When one looks at the facts, they would find it indubitable that corporations would not want to invest in automation with higher interest rates, as the amount of money which they have to pay back is larger than before. Owing to this, companies would find it more profitable to simply employ human workers, who, with the addition of being smarter than automation in that they can apply themselves to every situation, have the guarantee of all of them not simultaneously crashing, which would cause a momentary disaster in the production wing of the company. Therefore, when applying cost-benefit analysis to the situation, the companies may see this as the straw on the camel’s back, as, unlike before, in a near zero interest rate environment, the cost of automation will simply be too much, given the obvious drawbacks which it has at the moment. Although it is only an incremental increase in interest rates, for these businesses, every unit of currency is important and there is no point purchasing something that will yield a loss in the long term, given the restrictive monetary policy being applied.

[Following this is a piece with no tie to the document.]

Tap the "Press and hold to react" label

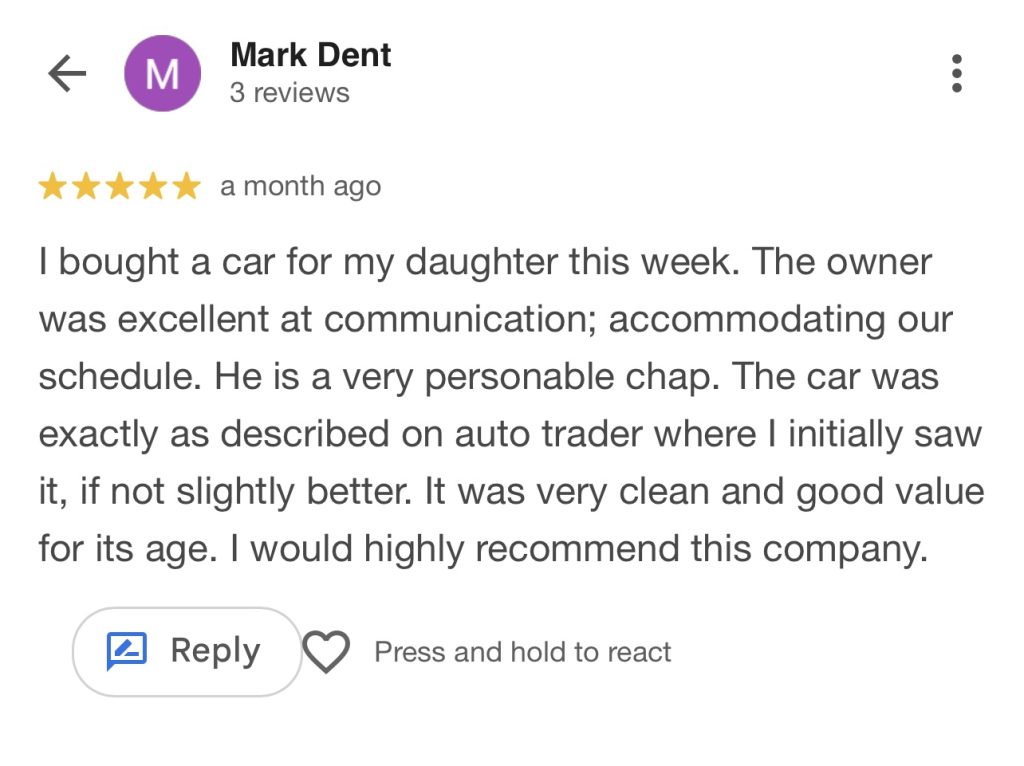[522, 652]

There is also the issue of inflation. Some major economists argue that the Federal Reserve are waiting far too long to raise interest rates, and that this is potentially a fatal error, in that this massive duration of time with accommodative monetary policy will give rise to soaring inflation levels. Of course, the elderly dependents of the USA, amongst others, will suffer the most from this, as the value of the money which they have saved up in banks will decrease at a rapid rate. In addition, it punishes first time home buyers while making stock traders and the like richer. Obviously, this kind of thing is the bane of an economic liberal’s existence, and it is clear to see that morally, this is not right. Therefore, one could make the moral argument that the Federal Reserve should raise interest rates in order to protect the elderly and the vulnerable of the USA, while restoring some semblance of equality to a massively divided nation. Although there is no guarantee that this will happen, there is nothing wrong with protecting against unforeseen circumstances.

Some also argue that the US economy is strong enough to handle a rise of 25 basis points. From the previous bottom, stocks are up over a hundred percent, so therefore, they argue that the financial markets are a non-issue in the Federal Reserve’s decision. With this chain of reasoning, it can be stated that we have already waited too long to begin the process of economic normalisation, and that in order to get the US economy up and running again, we must raise interest rates, at least incrementally to begin with. Labour force participation rates are at the same levels as 1977, under the Carter administration, and so to get ourselves out of this mess which we have put ourselves in to, we must make things normal again and raise interest rates. This raise in rates, although small numerically, will be a gigantic step in the right direction, and will mean that the savers, elderly, and first time buyers in the economy are saved.

By Shrey Srivastava

A finance and economics enthusiast, and someone who wants to share his views with the world.

1 comment

  1. In a domestic sense, you seem to put forward a reasonable argument. However with the US being the largest economy in the world, should it act responsible?. A rise in rates, could see a massive outflow of capital from already stagnating developing economies. A debt crisis in the developing world is on the horizon, however surely this could only precipitate the crisis. A hike could see a rise in the value of dollar–dominated debt, and it could force these countries into raise their interest rates, to prevent “capital flight.”

    A 25 basis point raise, is unlikely to have to that detrimental effects on the already troubled developing worlds. I am just curious, do you think the US should act completely in her own interests, or act in the interests of the global economy?